The Proletarian Youth League, which became the Proletarian Revolutionaries' youth organization, joined forces with the Senki communist faction (also known as the Ara faction), crossing paths with the Red Helmet Three and occupying the control tower which caused the opening of Narita Airport's ports to be postponed. They were thought to be involved in parliament groups such as "People Against Nuclear Power Plants" and "Peace citizens". In 1996 the Proletarian Revolutionaries' name changed to "Sosei: a parliamentary group aiming for autonomy, solidarity, and environmentalism" (Party paper: Glocal), members like Shirakawa and Miyabe Akira coming out as directors of the Rainbow and Greens Party, Green party (Currently the Green Table), Green Future, and Green Party Greens Japan.

Helmet

At the start, the Japanese Communist Workers Party's Proletarian Student League was made up of members of the leftist Democratic Student League, a league that was a part of the pro-Soviet "Japan's Voice", a group that was run by Japanese Communist Party defectors like Shiga Yoshio. In March 1968, students that had been affiliated with the Japanese Communist Workers Party's Proletarian Student League used the white colored helmets of the Democratic Student League.
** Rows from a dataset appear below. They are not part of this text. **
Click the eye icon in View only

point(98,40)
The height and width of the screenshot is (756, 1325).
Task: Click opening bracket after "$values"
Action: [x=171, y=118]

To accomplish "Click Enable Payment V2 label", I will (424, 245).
However, afterwards they changed to using the green color of Koukaiha for their helmets. In March 1969, the Proletarian Student League refreshed the design by using green helmets that they had drawn "Pro-Gakudou" on in white.
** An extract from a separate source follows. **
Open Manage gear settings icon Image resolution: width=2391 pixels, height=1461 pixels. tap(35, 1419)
On January 19, 1970, the Japanese Communist Workers Party published an article titled "The Shared Red Helmet of the Revolutionary Soldier." This article was based on a summary of the previous campaign and declares their intent to continue a radical campaign. "This is the age of rebellion which is symbolized with red – the shared color of people who wage war," The color of the Proletarian Student League's helmets were then changed to red.

According to one theory, during the November Battle, which took place from November 16 to 17, 1969, in the struggle to prevent Prime Minister Sato from visiting the United States that took place, front line protestors who had left Proletarian Student League's rally at Ogimachi station in Osaka clashed with the riot police. After Kasuya Takayuki, a student of Okayama University, died, it's possible that the Proletarian Student League changed their helmets to the color red in mourning for his death.